Exercise prompt ->
The answer must consist of every line from the data that holds "checkmark".

Records from a dataset ->
::::

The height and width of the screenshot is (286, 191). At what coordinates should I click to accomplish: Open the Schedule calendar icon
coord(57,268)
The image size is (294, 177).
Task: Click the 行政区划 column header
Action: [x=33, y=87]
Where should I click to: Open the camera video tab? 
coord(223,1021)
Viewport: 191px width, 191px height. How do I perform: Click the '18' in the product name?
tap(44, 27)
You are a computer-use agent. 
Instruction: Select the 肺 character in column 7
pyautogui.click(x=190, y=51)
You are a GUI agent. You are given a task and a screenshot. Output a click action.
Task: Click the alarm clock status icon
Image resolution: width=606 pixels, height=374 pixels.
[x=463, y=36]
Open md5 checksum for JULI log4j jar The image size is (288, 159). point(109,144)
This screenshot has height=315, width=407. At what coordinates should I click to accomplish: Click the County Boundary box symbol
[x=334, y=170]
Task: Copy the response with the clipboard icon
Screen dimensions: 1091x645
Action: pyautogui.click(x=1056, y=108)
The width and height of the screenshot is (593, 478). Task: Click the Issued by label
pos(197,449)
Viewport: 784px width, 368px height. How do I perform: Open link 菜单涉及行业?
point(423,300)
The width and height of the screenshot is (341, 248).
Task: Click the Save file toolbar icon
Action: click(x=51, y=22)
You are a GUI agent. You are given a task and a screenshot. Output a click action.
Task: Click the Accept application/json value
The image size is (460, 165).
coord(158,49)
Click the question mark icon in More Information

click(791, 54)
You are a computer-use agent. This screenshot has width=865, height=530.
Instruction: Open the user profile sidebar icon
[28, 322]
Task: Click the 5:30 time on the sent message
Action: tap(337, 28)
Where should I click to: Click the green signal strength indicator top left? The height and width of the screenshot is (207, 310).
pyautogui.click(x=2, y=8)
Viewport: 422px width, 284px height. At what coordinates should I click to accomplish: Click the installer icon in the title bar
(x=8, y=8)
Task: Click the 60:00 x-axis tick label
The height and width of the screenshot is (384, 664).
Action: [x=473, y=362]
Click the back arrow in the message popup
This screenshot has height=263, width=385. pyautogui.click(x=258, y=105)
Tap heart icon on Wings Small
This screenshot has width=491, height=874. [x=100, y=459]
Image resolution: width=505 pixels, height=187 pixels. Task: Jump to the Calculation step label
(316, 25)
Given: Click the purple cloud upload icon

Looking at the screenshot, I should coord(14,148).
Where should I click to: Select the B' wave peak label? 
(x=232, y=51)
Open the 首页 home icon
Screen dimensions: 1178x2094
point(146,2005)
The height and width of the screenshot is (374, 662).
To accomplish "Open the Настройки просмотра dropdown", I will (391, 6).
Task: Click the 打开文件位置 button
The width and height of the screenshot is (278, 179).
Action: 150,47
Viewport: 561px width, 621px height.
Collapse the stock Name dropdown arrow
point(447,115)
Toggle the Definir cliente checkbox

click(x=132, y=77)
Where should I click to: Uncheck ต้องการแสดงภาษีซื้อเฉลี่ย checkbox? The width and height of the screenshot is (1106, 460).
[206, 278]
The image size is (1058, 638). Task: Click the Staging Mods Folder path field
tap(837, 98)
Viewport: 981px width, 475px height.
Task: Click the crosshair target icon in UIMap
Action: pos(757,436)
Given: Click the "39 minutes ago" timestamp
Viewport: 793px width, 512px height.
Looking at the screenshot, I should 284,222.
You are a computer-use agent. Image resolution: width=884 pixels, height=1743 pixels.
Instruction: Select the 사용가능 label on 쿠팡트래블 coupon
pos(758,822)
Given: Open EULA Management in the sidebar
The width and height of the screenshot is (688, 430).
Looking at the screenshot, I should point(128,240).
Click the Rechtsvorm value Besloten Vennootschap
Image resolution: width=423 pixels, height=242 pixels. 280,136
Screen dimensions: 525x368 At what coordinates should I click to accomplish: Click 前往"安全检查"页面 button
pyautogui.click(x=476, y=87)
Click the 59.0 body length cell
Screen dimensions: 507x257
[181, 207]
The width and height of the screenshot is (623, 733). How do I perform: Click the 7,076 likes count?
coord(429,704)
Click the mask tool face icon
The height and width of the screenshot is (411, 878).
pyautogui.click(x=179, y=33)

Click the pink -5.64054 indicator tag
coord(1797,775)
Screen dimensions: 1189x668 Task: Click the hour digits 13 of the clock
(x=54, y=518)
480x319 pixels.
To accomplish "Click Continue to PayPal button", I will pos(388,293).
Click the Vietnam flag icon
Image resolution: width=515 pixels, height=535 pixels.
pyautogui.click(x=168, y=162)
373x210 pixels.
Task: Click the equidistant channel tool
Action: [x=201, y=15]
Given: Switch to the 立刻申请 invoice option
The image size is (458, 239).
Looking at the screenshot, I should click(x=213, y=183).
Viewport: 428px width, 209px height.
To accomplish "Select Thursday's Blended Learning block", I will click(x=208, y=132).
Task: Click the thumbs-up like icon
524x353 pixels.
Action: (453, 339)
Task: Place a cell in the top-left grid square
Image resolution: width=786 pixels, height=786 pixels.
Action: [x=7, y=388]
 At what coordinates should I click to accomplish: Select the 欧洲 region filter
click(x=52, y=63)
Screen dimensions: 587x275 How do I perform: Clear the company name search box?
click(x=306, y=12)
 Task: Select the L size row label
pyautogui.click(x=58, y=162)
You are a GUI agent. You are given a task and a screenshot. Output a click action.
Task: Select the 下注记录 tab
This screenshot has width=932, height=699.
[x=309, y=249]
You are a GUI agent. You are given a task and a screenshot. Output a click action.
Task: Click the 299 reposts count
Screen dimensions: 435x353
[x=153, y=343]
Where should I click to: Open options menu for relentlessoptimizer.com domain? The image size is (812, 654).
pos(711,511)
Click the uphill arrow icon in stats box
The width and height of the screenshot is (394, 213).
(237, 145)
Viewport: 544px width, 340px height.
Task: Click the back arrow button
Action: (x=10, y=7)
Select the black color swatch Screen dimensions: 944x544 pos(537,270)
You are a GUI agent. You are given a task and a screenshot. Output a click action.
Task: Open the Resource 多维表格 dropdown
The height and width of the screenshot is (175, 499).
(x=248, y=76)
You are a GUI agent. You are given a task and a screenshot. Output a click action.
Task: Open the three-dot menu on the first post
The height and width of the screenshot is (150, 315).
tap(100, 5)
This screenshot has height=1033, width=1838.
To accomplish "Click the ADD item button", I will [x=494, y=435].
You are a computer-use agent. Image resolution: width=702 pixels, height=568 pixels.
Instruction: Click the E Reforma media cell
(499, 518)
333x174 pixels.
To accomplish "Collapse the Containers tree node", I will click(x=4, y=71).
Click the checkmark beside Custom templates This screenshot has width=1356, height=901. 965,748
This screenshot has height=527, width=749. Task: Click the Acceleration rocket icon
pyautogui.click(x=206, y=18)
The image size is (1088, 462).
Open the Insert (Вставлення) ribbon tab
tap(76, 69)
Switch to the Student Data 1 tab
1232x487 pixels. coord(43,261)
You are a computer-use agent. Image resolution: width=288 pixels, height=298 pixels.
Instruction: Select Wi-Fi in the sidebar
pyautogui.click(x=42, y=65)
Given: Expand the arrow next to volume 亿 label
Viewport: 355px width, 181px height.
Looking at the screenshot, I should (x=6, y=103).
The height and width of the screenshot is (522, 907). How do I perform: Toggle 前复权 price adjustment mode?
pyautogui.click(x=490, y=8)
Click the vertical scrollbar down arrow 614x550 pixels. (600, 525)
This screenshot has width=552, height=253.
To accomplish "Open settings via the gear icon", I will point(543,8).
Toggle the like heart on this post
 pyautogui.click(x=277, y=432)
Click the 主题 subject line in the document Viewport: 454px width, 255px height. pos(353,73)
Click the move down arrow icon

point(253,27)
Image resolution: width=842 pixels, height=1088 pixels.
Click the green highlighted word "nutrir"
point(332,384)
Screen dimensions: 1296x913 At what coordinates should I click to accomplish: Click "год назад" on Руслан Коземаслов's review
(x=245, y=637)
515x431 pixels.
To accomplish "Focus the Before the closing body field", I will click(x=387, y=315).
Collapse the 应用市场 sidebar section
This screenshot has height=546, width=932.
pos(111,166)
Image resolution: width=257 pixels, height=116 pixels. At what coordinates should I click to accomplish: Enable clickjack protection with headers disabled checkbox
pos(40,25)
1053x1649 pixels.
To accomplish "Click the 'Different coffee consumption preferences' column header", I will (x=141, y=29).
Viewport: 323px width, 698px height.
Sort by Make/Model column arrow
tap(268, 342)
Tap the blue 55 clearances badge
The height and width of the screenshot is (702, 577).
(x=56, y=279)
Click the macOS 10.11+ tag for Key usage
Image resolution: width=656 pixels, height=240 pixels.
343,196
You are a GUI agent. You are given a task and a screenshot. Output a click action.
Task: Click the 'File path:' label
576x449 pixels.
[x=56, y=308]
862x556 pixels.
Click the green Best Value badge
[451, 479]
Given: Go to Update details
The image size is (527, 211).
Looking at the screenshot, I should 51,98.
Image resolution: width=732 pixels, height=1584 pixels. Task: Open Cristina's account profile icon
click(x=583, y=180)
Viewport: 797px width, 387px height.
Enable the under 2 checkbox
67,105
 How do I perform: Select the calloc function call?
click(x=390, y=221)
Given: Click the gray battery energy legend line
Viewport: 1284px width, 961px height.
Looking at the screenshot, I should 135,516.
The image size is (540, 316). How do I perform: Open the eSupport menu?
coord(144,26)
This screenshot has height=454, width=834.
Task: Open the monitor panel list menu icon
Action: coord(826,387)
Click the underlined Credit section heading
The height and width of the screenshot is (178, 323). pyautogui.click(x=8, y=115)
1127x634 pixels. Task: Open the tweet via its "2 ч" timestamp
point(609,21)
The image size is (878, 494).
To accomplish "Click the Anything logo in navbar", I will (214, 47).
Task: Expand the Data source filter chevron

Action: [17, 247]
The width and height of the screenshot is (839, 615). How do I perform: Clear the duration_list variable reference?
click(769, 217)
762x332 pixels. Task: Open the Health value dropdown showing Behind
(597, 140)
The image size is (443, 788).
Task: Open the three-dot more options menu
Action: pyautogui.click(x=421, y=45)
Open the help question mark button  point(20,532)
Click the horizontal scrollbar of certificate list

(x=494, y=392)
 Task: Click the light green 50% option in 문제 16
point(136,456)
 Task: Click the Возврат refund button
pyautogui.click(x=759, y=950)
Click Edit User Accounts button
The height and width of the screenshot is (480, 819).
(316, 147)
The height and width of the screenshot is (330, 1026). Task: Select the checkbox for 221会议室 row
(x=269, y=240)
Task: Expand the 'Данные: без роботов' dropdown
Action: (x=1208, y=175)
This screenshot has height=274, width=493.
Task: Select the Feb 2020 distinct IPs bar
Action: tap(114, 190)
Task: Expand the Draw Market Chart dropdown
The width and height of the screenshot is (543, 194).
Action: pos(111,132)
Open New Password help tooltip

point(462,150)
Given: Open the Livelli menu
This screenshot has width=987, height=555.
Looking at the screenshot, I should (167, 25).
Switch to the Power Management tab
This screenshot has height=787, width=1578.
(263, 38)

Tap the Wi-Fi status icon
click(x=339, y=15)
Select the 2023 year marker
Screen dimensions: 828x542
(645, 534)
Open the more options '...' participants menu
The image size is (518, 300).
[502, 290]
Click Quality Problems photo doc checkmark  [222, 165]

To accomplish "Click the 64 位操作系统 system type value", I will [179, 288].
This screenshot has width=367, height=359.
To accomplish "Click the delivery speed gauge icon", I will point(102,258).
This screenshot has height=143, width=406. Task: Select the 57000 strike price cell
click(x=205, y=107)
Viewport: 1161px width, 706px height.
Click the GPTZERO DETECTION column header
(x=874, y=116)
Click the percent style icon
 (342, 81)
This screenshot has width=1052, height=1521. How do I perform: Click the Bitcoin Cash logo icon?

::::

The completed task ->
Click the checkmark beside Custom templates This screenshot has width=1356, height=901. 965,748
Click Quality Problems photo doc checkmark  [222, 165]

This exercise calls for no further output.